Es preciso el comentario de la profesora Bernardo. Siendo feo Polifemo era tan vanidoso como el bello Narciso. Qué gran ejemplo de la relatividad de la belleza y de la estupidez de la apariencia. Hay una chinita en la clase, de apariencia muy bonita. Hay muchas mujeres mayores y un bigotón que llega arrastando los pies. No se le ve tan cansado pero tiene la apariencia de ser alguien mortalmente cansado. El hombre más cansado que he visto en Hunter.

Una larga caminata por Lexington, camino a la 86. Hay tantas cosas que ver en la ciudad, cada calle es tan distinta, tan llena de detalles. Creo que si me propusiera conversar con alguien cada día sería aún más interesante. Debe haber muchísimas historias entre tanta gete que sube y baja las escaleras. El mexicano que sirve los hot dogs no me quiere recordar cómo se llama la col hervida. «Repollo» contesta muy serio. No se le puede replicar nada.

Eneas entra al infierno acompañado de la sacerdotisa, Caronte acepta cruzarlo en su barca luego de ver el presente que lleva consigo: la rama dorada. Debí haber leído La Eneida antes de leer el Infierno de Dante, ahora voy a tener que releerlo. Estoy escribiendo otra vez.

Paterson revisited, 10 de febrero

Si bien quienes defienden la ambición de William Carlos Williams de escribir un poema épico que utilice el habla de los Estados Unidos, han querido consagrarlo como el más norteamericano de los poetas del siglo XX; su poema Paterson consigue las mejores imágenes y versos en aquellas líneas donde se proyecta más allá de los bordes de su país.

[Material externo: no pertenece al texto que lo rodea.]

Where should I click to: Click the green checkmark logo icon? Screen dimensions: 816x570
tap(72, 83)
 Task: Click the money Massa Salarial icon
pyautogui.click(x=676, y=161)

Tras sus diatribas contra Pound y contra T.S Eliot, a quienes algunas veces calificó de decadentes europeos y de traidores who had run far and wide sniffing at the trees, barking their profundities to each other , el quinto libro de Paterson–que no constaba en la idea original y que Williams añadió en 1958–, es la recreación del River of Heaven (título del quinto libro en los manuscritos originales) y una mirada nueva a la Comedia de Dante.

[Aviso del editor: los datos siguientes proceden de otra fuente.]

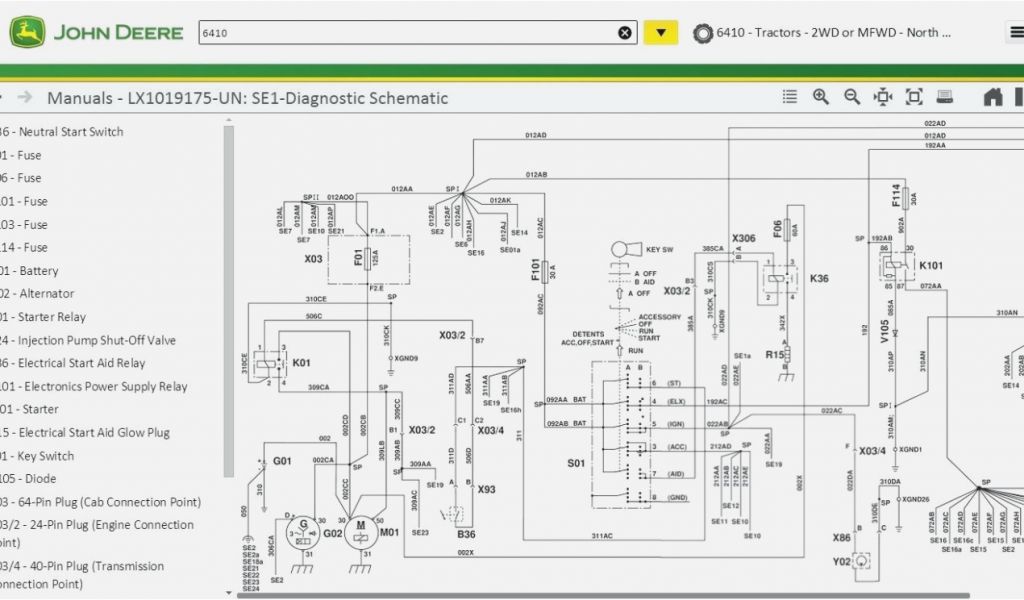Viewport: 1024px width, 600px height.
Task: Go to Home via house icon
Action: tap(992, 97)
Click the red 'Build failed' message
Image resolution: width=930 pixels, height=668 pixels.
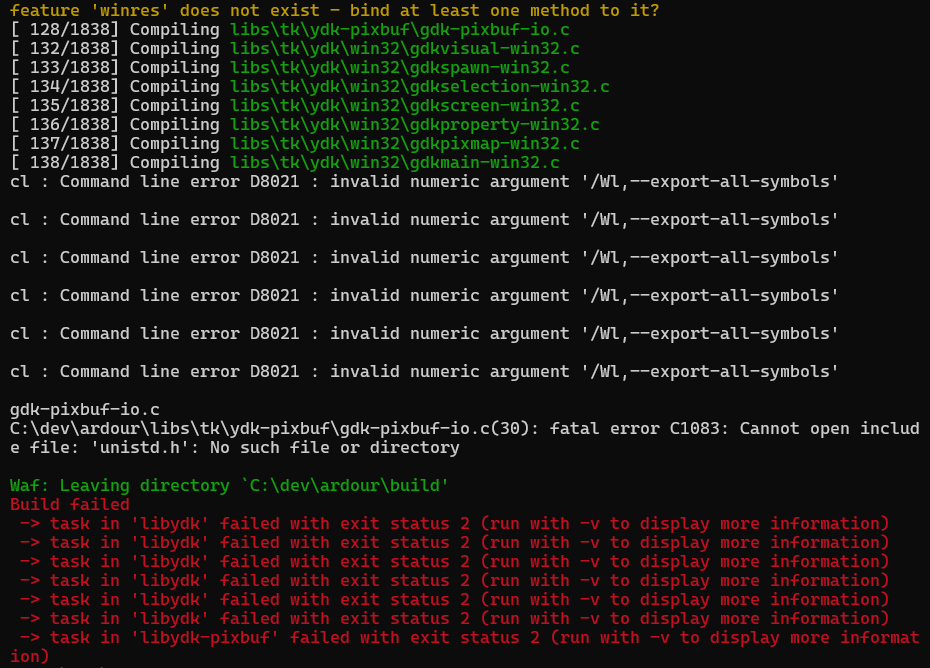(x=69, y=504)
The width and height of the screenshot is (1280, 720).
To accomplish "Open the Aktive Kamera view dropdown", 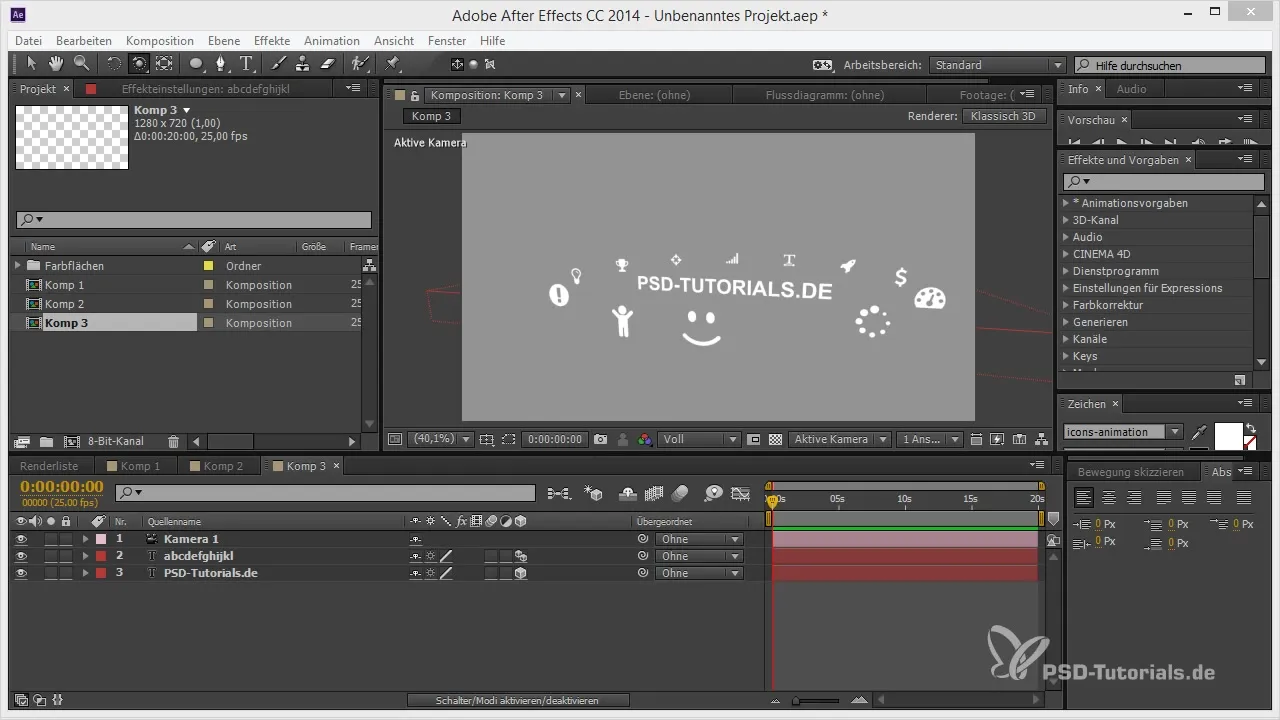I will [x=839, y=439].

Pound concibe sus Cantares como una versión universal de la Comedia, como la gesta de una tribu–la humana–que ha trascendido los bordes de Europa. Eliot abriga sus versos más luminosos con el aliento de Virgilio y de Dante. Williams, tras haber agotado su búsqueda de las musas entre las pulcras bibliotecas de los suburbios, da con ellas entre su maltratada colección de poesia clásica. Su quinto libro, con certeza, describe las impresiones del doctor Paterson saliendo del monótono infierno de Rutherford y entrando al Paraíso.